Developing Software for High-Order Simulation of Transient Compressible Flow Phenomena: Application to Design of Unmanned Aerial Vehicles

Over the past decades, computer simulations have played an increasingly important role in design of numerous complex systems. In particular, computer simulations have played a pivotal role in aerodynamic and structural design of aircraft. It is becoming apparent, however, that current generation software packages used for aerodynamics design are not fit for purpose. Newer software is required, that can make effective use of current and future computing platforms, to perform highly accurate so called 'scale-resolving' simulations of air flow over complex aircraft configurations. Such capability would lead to design of more efficient and capable aerospace technology. In particular, it would greatly improve design of next generation Unmanned Aerial Vehicles (UAVs), which in the coming decades are set to have a significant impact on our society, playing key roles in areas such as defense, border security, search and rescue, farming, fishing, cargo transport, wireless communications, and weather monitoring.

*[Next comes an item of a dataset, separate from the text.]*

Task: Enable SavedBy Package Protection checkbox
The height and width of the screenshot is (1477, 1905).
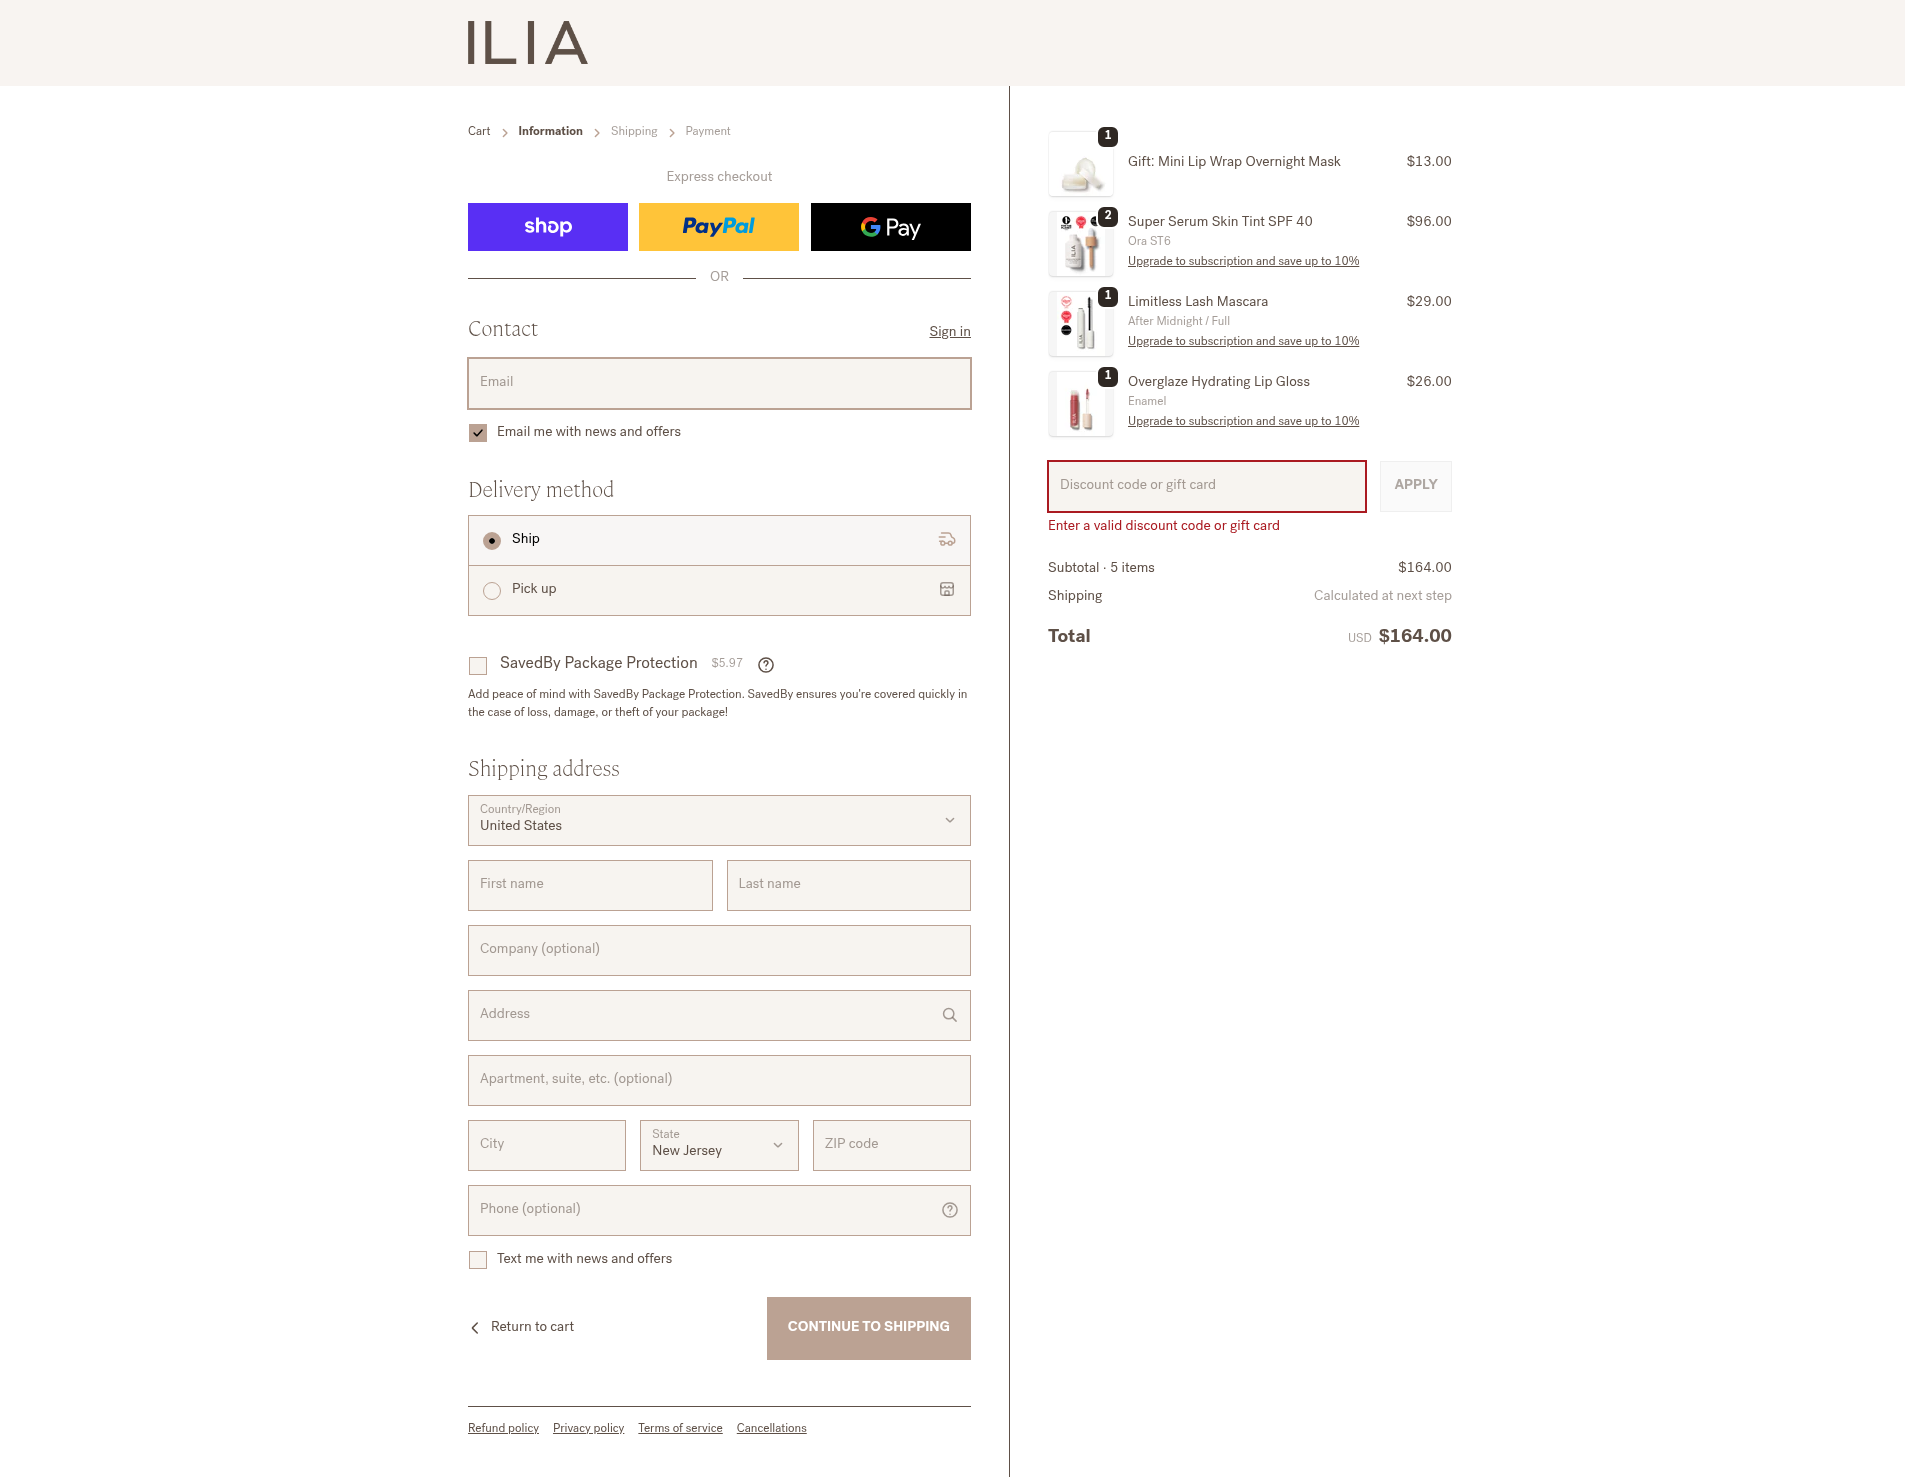Action: pyautogui.click(x=478, y=666)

The primary objectives of this research are to i.) develop software that can effectively leverage capabilities of current and future computing platforms (with many thousands or even millions of computing cores) to undertaken hitherto intractable simulations of airflow over complex UAV configurations ii.) test and demonstrate cutting edge functionality of this software, iii.) translate the technology to industry, such that it can be used to facilitate design of next generation UAVs.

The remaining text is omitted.